I would like you to print all the records below exactly as they are.

# # # # # # #

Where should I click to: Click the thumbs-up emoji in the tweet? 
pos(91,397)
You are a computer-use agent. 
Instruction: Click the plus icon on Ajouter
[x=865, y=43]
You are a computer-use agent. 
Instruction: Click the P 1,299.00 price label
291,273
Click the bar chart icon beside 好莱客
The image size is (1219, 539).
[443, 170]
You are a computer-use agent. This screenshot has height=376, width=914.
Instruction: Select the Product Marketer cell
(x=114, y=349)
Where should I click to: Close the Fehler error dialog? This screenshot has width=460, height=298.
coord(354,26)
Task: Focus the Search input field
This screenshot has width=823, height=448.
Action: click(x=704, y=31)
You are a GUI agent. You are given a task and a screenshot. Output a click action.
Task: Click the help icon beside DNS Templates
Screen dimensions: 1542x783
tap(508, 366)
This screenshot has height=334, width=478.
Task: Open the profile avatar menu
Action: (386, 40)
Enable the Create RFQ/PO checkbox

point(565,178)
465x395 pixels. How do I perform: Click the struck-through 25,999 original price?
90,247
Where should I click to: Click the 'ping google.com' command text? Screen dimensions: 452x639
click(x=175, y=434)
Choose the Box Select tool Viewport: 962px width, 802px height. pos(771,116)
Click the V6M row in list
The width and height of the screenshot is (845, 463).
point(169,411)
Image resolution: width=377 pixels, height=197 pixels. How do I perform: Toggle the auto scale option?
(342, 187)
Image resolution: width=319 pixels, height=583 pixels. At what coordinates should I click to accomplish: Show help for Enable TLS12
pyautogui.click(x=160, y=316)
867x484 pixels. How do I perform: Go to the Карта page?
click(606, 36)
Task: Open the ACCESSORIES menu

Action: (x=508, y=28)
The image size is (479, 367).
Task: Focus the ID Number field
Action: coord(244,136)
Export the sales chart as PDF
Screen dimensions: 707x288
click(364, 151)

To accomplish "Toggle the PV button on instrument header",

# # # # # # #

=== SOLUTION FOR THIS TASK ===
Where should I click to: Click the thumbs-up emoji in the tweet? 
pos(91,397)
You are a computer-use agent. 
Instruction: Click the plus icon on Ajouter
[x=865, y=43]
You are a computer-use agent. 
Instruction: Click the P 1,299.00 price label
291,273
Click the bar chart icon beside 好莱客
The image size is (1219, 539).
[443, 170]
You are a computer-use agent. This screenshot has height=376, width=914.
Instruction: Select the Product Marketer cell
(x=114, y=349)
Where should I click to: Close the Fehler error dialog? This screenshot has width=460, height=298.
coord(354,26)
Task: Focus the Search input field
This screenshot has width=823, height=448.
Action: click(x=704, y=31)
You are a GUI agent. You are given a task and a screenshot. Output a click action.
Task: Click the help icon beside DNS Templates
Screen dimensions: 1542x783
tap(508, 366)
This screenshot has height=334, width=478.
Task: Open the profile avatar menu
Action: (386, 40)
Enable the Create RFQ/PO checkbox

point(565,178)
465x395 pixels. How do I perform: Click the struck-through 25,999 original price?
90,247
Where should I click to: Click the 'ping google.com' command text? Screen dimensions: 452x639
click(x=175, y=434)
Choose the Box Select tool Viewport: 962px width, 802px height. pos(771,116)
Click the V6M row in list
The width and height of the screenshot is (845, 463).
point(169,411)
Image resolution: width=377 pixels, height=197 pixels. How do I perform: Toggle the auto scale option?
(342, 187)
Image resolution: width=319 pixels, height=583 pixels. At what coordinates should I click to accomplish: Show help for Enable TLS12
pyautogui.click(x=160, y=316)
867x484 pixels. How do I perform: Go to the Карта page?
click(606, 36)
Task: Open the ACCESSORIES menu

Action: (x=508, y=28)
The image size is (479, 367).
Task: Focus the ID Number field
Action: coord(244,136)
Export the sales chart as PDF
Screen dimensions: 707x288
click(364, 151)

To accomplish "Toggle the PV button on instrument header",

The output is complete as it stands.